There are three specific ways by which one can assess whether the Right to Food is being achieved. Firstly, whether it is being respected by governments or if they are taking away peoples’ Right to Food by making food access difficult by, for example, permitting sub-poverty minimum wages or welfare benefits, by denying benefits, or through social spending cut backs. These would be noted as violations. Secondly, it concerns protecting the right to food, ensuring governments pass or enforce laws, regulating non-state actors, for example, regarding food safety and actions which protect the food sovereignty of Indigenous populations which actually is a land rights matter. In other words protecting against violations. Thirdly it is about governments fulfilling the Right to Food, acting in full compliance. In other words, the State as the primary duty bearer taking positive actions regarding, for example, employment, workers’ rights, living wages, adequate benefits, universal health care, social housing amongst a range of ESC rights. Also including the question of progressive taxation. These are all factors that are about complying with the Right to Food. Civil society has an active participant and critical role to play in this UN process by holding governments to account

Thank you Graham. I really appreciate how you remind us that the Right to Food is something that needs to be insisted upon by civil society.

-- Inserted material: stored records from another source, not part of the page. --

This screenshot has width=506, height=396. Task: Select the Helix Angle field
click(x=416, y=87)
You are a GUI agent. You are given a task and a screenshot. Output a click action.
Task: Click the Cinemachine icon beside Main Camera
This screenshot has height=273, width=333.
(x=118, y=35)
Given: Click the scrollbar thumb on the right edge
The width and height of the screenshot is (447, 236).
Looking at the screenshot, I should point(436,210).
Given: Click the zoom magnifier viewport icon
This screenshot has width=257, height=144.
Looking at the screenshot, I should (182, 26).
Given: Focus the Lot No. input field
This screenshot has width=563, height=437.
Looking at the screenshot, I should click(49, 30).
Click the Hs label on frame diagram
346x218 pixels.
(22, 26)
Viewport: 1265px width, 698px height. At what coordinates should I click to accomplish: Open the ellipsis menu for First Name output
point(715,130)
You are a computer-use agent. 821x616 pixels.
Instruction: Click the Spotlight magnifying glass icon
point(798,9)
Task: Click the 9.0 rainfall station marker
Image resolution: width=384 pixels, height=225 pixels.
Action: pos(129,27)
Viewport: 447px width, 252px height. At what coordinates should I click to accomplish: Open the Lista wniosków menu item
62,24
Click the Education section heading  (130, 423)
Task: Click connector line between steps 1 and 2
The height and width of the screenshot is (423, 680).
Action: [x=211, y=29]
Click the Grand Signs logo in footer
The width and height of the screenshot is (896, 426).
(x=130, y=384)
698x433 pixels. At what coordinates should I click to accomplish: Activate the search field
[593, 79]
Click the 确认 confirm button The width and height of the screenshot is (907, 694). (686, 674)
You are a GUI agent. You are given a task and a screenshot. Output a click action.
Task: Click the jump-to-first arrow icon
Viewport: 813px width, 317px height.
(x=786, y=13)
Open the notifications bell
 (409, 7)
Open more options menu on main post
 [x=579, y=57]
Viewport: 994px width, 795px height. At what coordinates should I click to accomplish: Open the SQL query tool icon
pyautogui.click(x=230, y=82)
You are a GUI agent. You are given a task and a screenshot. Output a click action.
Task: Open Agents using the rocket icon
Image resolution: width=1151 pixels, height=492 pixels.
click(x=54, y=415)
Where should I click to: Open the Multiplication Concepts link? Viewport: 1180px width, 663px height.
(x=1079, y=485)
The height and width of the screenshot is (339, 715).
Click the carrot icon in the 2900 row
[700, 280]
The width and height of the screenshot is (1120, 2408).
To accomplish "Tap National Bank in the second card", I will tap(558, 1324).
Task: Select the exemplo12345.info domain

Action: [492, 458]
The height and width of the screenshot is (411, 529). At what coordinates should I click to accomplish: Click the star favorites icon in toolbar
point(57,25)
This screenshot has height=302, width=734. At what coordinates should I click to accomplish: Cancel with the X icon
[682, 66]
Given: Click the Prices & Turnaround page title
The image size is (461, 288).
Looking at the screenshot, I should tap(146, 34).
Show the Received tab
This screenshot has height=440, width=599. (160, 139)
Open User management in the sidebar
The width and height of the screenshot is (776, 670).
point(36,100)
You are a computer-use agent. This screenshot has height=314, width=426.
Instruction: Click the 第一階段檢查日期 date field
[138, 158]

Just to add on what Graham just mentioned, I have four words in my mind: Join, talk, right and vote. Join one of the increasing numbers of civil societies that are advocating for the Right to Food. Talk and engage in Right to Food conversations. Approach your community, your local food bank, for example, and ask them about their position on the Right to Food and the burden that has been unjustly placed upon them. Write your representatives and urge them to prioritize the Right to Food, for example, to place poverty reduction at the core of food insecurity strategies. And vote accordingly, search which political party is endorsing a rights-based on food insecurity and hunger, and in a few words, vehemently exercise your Right to Food.